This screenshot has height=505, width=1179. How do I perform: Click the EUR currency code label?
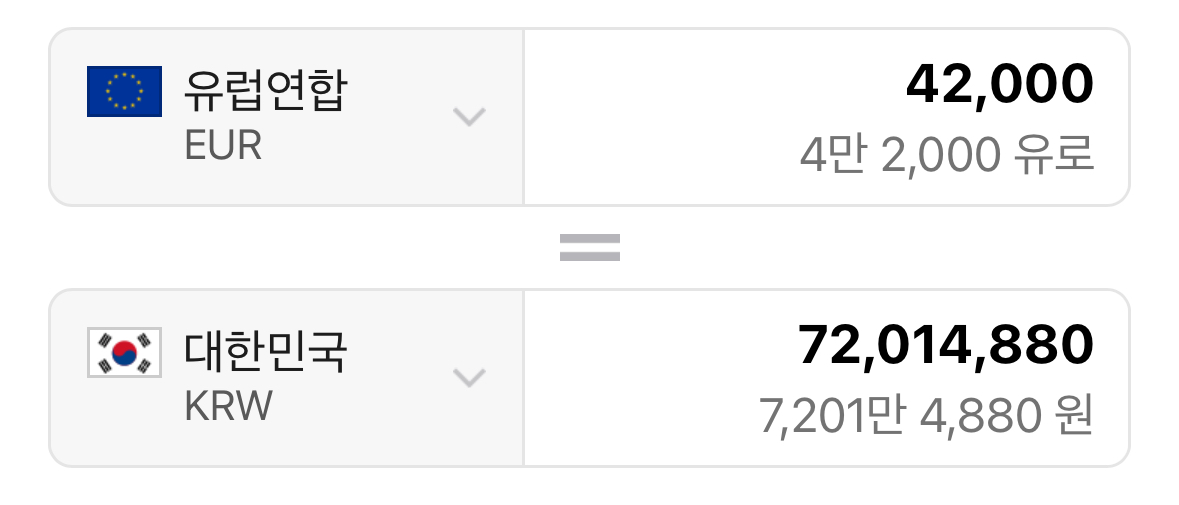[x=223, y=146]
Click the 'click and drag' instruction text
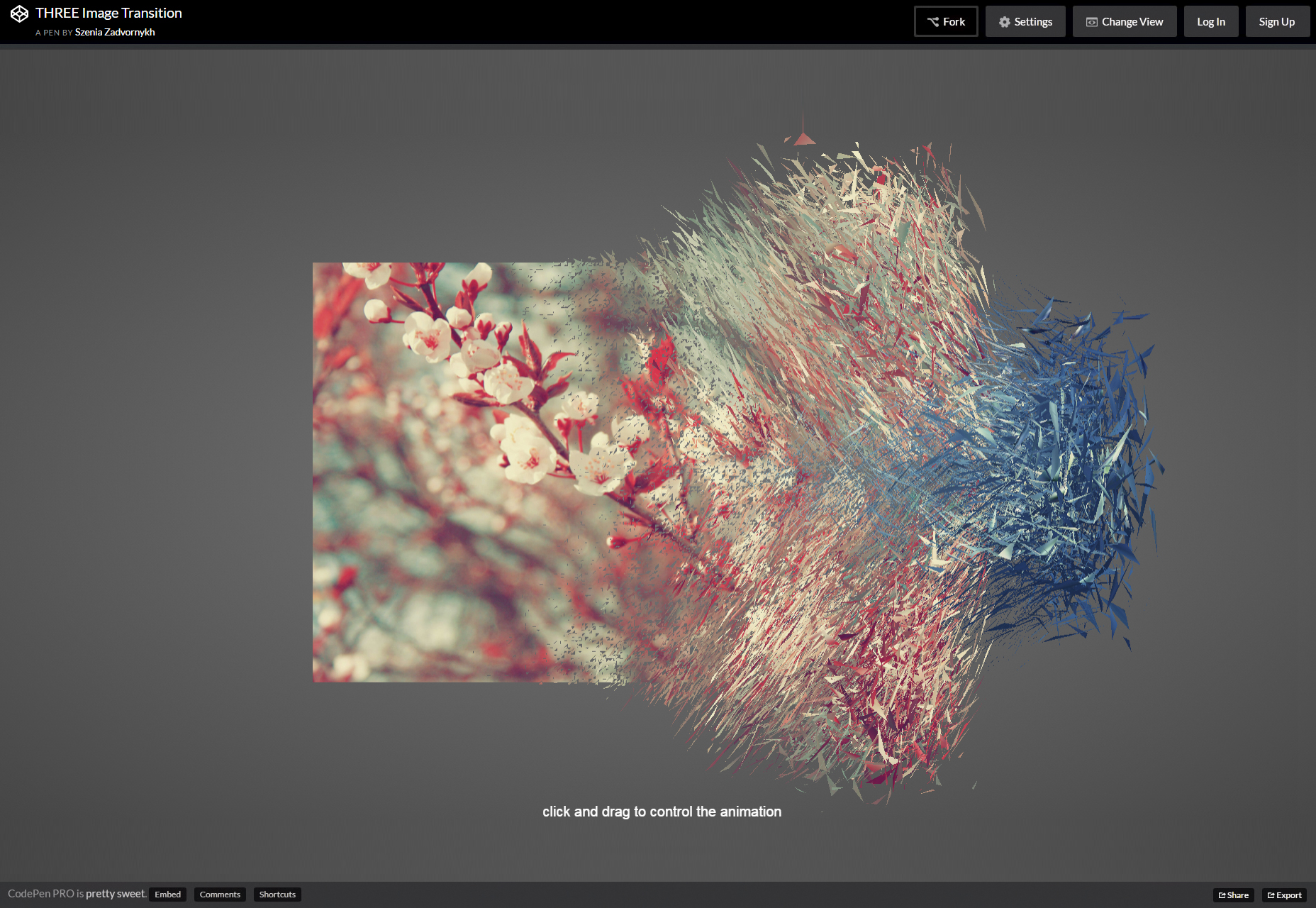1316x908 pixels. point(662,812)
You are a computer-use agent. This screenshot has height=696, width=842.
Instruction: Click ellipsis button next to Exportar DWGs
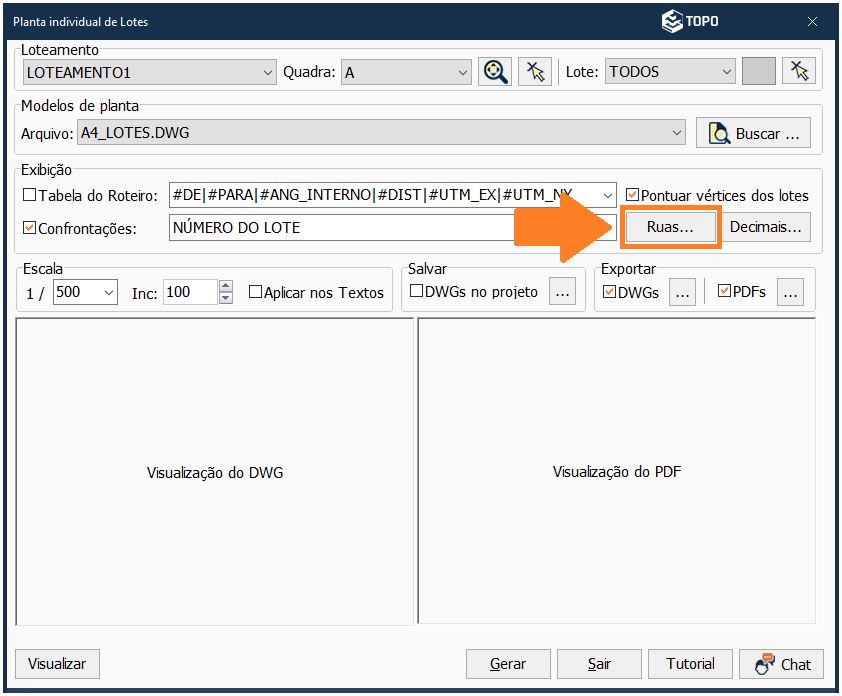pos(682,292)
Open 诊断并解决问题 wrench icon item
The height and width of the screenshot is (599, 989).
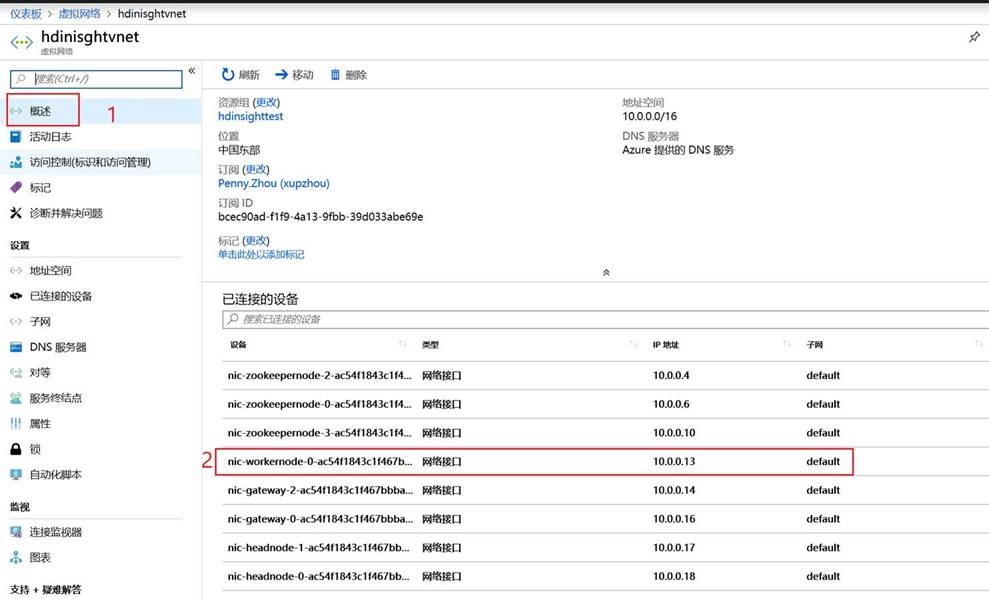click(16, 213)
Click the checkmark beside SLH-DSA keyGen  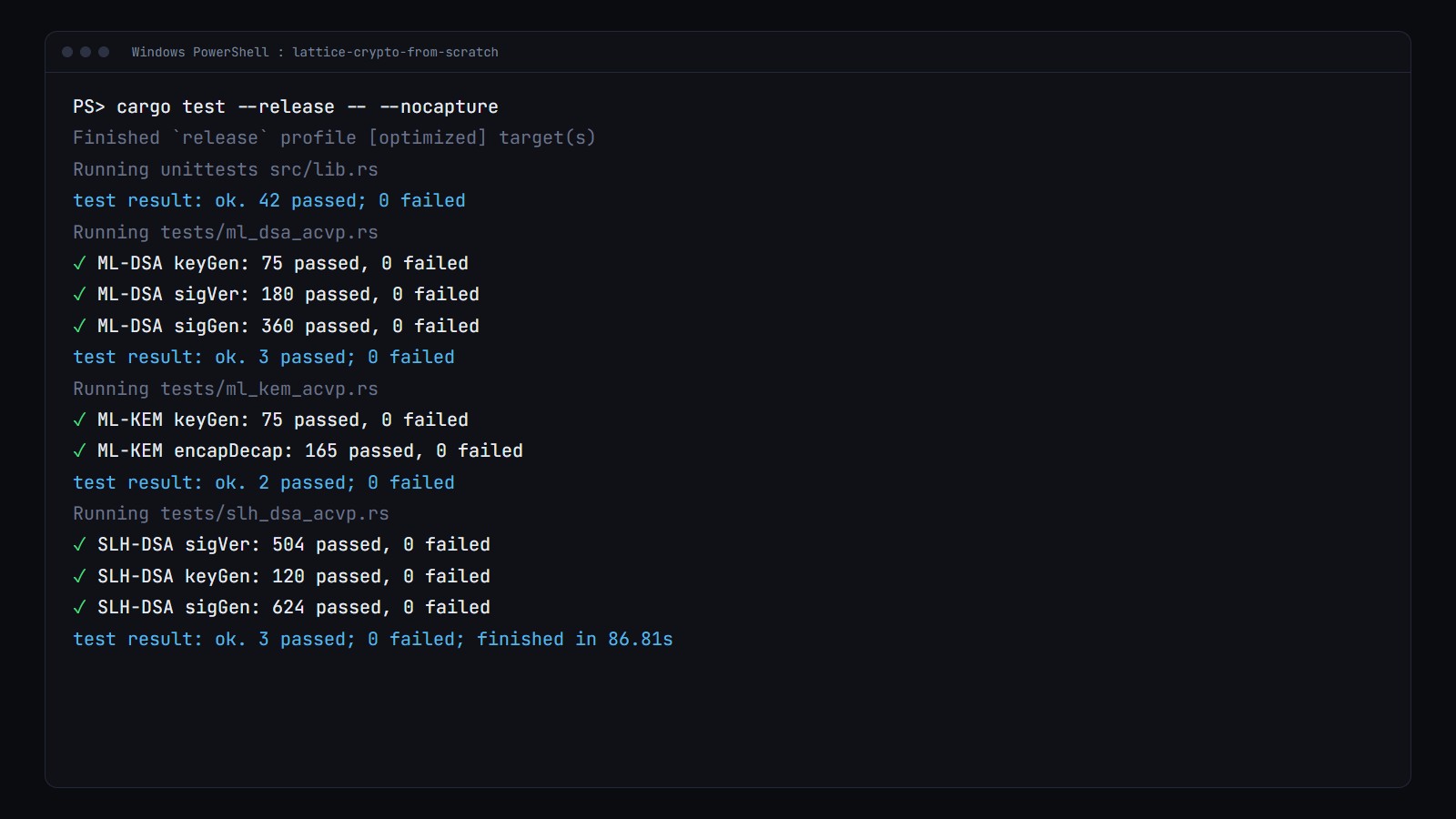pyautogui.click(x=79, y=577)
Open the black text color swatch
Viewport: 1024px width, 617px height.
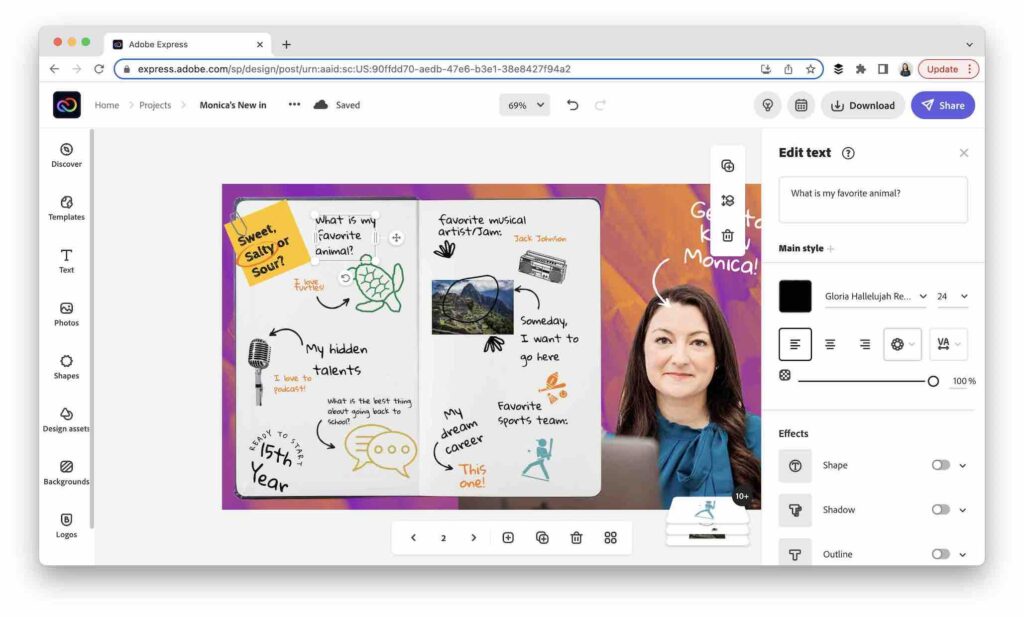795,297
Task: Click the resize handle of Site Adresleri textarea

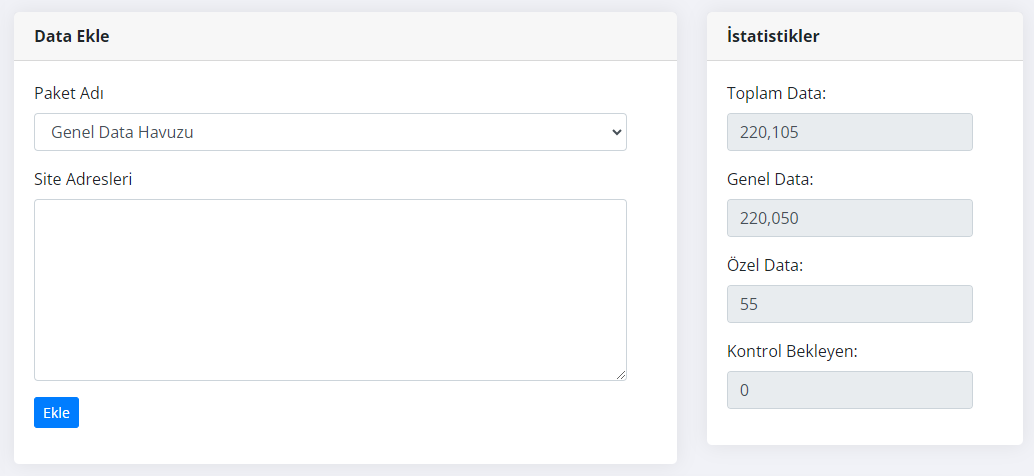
──────────────────────────────
About this exercise: How many lines of the material above contain the word "Open"? Give only the number.

Exercise answer: 2